2Boards at Theatre! Theater!, 3420 SE Belmont, 232-5375, Thurs-Sat 8 pm, Sun 4 pm, through Aug 12, $10
Private Eyes, newly opened by 2Boards Productions, is an odd choice for a summer show. Though the 2Boards bunch tries to infuse the project with the kind of lightheartedness befitting the season, the script itself is such a postmodern downer that all attempts to make this production fun just wind up confusing things.
The convoluted plot of Private Eyes follows a husband and wife who are costarring in a play about infidelity. The wife, Lisa (Brooke Fletcher), happens to be having an affair with their director, Adrian (Gary Norman), while husband Matthew (Andrew Dannorn) suspects he's being cuckolded but is afraid to confirm his suspicion. Matthew is in therapy, and in his sessions with his shrink (Dallas Harp), his memories and fears come to life onstage.
I wasn't particularly taken with the script, with its heavy-handed utilization of the play-within-a-therapy-session-within-a-play framework; and I was even less excited about Jessica Zodrow's direction, which seemed to insist that this play is a farce, despite all textual evidence to the contrary. The play is undeniably a dark comedy, but the 2Boards production reads the humor so broadly that it obscures any emotional effect the work might have had. Granted, some of the scenes are written to be quite outlandish but the script deals with fundamentally serious aspects of love and fidelity. The burlesque tone adopted during much of the production makes for a lighthearted and fast-paced first act, but in the second act, the tone comes in awkward conflict with the subject matter. After the overacting and mugging of the first hour and a half, it's very difficult to summon any emotional response to the unexpectedly heartfelt, earnest ending.

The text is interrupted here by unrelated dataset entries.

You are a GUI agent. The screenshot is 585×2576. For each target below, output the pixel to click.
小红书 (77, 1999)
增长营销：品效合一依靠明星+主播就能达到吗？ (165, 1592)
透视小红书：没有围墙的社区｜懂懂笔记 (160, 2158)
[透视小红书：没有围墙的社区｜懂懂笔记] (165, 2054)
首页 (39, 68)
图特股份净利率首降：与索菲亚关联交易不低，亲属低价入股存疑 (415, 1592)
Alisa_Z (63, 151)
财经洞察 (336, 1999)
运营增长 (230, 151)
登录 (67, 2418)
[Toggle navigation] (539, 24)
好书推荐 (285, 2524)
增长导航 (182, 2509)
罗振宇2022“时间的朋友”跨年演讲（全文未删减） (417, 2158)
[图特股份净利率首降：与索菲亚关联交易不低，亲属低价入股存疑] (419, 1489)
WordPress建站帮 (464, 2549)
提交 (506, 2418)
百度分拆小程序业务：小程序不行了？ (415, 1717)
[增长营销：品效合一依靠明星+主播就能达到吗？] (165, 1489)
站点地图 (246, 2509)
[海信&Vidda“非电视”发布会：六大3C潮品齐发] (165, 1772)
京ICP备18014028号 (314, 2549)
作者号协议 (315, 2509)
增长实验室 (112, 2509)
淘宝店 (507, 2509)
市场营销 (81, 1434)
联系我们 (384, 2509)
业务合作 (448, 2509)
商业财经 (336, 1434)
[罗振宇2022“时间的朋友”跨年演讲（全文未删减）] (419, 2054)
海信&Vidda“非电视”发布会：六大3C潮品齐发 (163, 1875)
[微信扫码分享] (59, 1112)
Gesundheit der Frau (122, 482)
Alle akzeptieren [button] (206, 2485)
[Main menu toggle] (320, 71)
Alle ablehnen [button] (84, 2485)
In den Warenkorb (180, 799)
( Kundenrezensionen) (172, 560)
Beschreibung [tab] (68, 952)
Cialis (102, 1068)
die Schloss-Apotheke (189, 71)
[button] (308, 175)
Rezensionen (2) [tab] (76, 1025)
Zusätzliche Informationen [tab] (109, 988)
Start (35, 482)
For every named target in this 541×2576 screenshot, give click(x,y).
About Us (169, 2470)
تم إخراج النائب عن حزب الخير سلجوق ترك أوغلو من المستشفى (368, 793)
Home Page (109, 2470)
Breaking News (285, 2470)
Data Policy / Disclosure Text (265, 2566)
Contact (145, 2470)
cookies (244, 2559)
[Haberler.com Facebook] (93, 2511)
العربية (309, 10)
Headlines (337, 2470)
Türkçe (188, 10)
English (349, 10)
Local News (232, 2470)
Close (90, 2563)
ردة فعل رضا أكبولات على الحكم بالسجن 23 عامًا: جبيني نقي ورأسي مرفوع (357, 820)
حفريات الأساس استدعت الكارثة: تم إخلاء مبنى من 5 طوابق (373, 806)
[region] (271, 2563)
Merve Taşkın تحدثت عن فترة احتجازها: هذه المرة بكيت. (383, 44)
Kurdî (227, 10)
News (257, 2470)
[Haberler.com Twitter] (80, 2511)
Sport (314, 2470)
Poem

The acting is equally confusing: If the play is presented as slapstick, then the characters just don't make any sense. It does no disservice to the talents of the actors involved to say that the tone is so off that Matthew and Lisa may as well have multiple personality disorder. Norman is another victim of the play's curious comedic sensibility: As a snooty British director, his egomaniacal rants are entertaining, yet it's hard to take him seriously, even when serious things start happening. This is true, in fact, of the production as a whole: fun to watch on some level, but sacrificing emotional impact and complexity for a simplistic brand of humor.